Cuando uno es turista, tiene licencia para cometer ese tipo de actos que como nativo podrían parecer ridículos. Él, convencido de su conducta, se emocionaba cada vez que observaba en la pantalla de su teléfono la estampa de aquellos magníficos spaguetti cacio e pepe que le sirvieron en Trastevere. O las incontables fotografías que hizo a las galettes de sarrasin que devoró en Bretaña. Qué decir de aquella hamburguesa del Corner Bistro de Nueva York, en su primer viaje transatlántico, pagado con el dinero que recibió de una beca. Cuando sus amigos y familiares le preguntaban con curiosidad si practicaba turismo gastronómico, él siempre respondía lo mismo, simplificando el asunto: “la mejor manera de conocer un país es a través de la comida”. Tal vez no le faltase razón. Aunque nunca confesara que, en muchas ocasiones, su apetito se veía saciado con los clicks y no con las calorías, escondidas en lo más profundo de la materia de aquel desfile gastronómico.

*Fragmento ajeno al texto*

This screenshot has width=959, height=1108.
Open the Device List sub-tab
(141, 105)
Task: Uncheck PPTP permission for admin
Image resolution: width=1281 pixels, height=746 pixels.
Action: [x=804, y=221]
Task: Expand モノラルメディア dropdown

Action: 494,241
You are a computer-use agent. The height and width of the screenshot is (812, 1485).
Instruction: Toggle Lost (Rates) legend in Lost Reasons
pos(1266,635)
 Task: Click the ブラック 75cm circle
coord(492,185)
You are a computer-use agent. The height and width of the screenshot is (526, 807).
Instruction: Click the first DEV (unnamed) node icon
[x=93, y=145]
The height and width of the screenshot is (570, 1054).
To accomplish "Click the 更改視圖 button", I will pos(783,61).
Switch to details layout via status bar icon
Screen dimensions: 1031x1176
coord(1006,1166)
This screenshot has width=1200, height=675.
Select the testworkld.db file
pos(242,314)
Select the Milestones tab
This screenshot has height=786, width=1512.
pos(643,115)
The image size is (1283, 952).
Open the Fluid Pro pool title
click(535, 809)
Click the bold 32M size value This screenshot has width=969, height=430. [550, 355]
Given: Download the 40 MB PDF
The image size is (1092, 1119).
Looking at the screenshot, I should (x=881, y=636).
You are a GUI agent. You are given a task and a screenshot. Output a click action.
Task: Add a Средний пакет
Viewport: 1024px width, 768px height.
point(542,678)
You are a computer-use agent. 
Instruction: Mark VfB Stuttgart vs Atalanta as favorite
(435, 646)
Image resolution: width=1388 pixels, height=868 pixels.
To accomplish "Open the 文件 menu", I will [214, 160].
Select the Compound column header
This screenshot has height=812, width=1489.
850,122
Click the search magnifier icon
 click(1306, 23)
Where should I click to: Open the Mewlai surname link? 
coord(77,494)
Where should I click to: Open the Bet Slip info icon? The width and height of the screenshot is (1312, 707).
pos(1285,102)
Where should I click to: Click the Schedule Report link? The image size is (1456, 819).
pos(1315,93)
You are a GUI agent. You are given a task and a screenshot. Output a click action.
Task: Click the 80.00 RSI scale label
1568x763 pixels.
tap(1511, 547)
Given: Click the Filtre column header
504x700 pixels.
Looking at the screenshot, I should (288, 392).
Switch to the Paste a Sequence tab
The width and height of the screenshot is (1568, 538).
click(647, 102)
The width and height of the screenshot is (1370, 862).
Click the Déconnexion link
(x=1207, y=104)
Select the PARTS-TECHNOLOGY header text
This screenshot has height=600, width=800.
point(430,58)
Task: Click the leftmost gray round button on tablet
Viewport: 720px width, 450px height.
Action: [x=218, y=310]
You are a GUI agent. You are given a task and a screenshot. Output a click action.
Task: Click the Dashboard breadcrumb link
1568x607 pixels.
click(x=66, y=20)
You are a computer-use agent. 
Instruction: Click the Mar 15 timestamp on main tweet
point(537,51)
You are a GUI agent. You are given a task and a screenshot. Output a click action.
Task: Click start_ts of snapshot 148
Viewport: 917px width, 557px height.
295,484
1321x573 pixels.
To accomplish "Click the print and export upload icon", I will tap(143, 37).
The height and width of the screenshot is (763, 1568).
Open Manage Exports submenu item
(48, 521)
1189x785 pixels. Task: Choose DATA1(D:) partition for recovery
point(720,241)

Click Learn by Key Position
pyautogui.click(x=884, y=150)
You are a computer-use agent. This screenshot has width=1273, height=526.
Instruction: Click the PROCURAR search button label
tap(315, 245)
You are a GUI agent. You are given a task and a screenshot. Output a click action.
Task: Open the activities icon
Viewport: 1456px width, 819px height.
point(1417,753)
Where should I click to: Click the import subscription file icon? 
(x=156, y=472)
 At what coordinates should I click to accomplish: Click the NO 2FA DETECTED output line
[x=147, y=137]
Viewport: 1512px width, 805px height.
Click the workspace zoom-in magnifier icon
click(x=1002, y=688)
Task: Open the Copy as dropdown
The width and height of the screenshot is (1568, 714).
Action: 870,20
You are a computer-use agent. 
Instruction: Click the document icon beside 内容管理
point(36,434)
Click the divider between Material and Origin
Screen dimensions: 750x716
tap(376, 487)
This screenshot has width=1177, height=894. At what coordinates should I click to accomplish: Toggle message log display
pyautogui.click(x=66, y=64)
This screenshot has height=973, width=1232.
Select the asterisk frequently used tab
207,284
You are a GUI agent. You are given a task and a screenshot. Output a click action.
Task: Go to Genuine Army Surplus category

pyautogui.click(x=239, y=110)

Acabó buscando nuevos restaurantes dentro de su ciudad. Lugares donde le ofrecieran platos, imágenes, que nunca antes hubiera visto. Que nunca antes hubiese fotografiado. Sus ojos, los ojos de su cámara, adelantaron a su boca en la carrera de los sentidos. Podía repetir el sitio, pero nunca repetía el plato. Eso hubiera significado perder la oportunidad de conseguir una nueva imagen, de añadir un nuevo trofeo a su particular colección. Tal era su obsesión por conservar los fragmentos de realidad gastronómica que cambió su teléfono por otro con mejor resolución. Uno que le permitiera apreciar con todo detalle cada sutileza de los manjares. Compartía con afán sus conquistas en las redes sociales, donde un "me gusta" o comentario positivo podía suponer una digestión placentera.
Al final, aquel ritual fotográfico se convirtió un acto de cotidianidad irrenunciable. Una declaración de narcisismo gastronómico. Cada cosa que comía la fotografiaba. No sentía ningún tipo de satisfacción digestiva si no conseguía inmortalizar el bocado en una imagen, que consumía tantas veces como su apetito gráfico lo deseara.
Había olvidado el sabor de las cosas, pero siempre conservaría las imágenes. Al fin y al cabo, lo primero es efímero y lo segundo es relativamente eterno. Quizá él no esté equivocado, y seamos el resto los que hayamos elegido la opción incorrecta. O tal vez todos seamos él. Quién no ha sucumbido alguna vez al placer adictivo de digerir los fotogramas.